This is the mail archive of the guile@cygnus.com mailing list for the guile project.


Index Nav: [Date Index] [Subject Index] [Author Index] [Thread Index]
Message Nav: [Date Prev] [Date Next] [Thread Prev] [Thread Next]

Re: hash table subtleties


Tel <telford@eng.uts.edu.au> writes:

 > > The two key assumptions are that the hash function approximates a
 > > random variable and that the input data is randomly distributed.
 > > Neither is really the case.
 > 
 > I see only one assumption here, the idea of a good hash algorithm
 > is that it converts non-random input data into what looks like a random
 > variable. The distribution of the input data really should not matter.

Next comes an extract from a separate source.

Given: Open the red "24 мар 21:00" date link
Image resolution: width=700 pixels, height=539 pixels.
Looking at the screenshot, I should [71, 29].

Well, yes, when phrased that way.  But actually, the hash fcn *is* a
fcn, so the output distribution is a function of the input
distribution.  So, it's actually an issue of how close to uniformly
distributed the output is on the given input distribution.

<snip>

 > OK, how about this proposal (for those who panic about the worst case):
 > Define ``bucket vector utilisation'' as the number of non-empty buckets
 > divided by the total buckets (not a difficult number to keep track of).
 > Determine an upper and lower bound for bucket vector utilisation,
 > grow when you get bigger than the upper bound, shrink when you get less
 > than the lower bound (thus still giving some hysteresis).
 > 
 > In the average case (based on the probability stuff) bucket vector
 > utilisation will be 1 minus the probability of an empty bucket, from
 > Harvey's figures:
 > 
 > table utilisation              bucket vector utilisation
 >       1.0                          0.635
 >       2.0                          0.867
 >       3.0                          0.952
 > 
 > So on the average, choosing upper and lower bounds for bucket
 > vector utilisation is much the same as choosing upper and lower
 > bounds for table utilisation. You have to make sure that your
 > upper bound is less than 1.0! Finding really good values may take
 > some fiddling but you have the average case covered and you have
 > some theory to make you feel righteous.
 > 
 > On the other hand, in the worst case of all keys falling into
 > the same bucket, the bucket vector utilisation won't change so
 > the table will never grow (i.e. linear performance with no memory loss).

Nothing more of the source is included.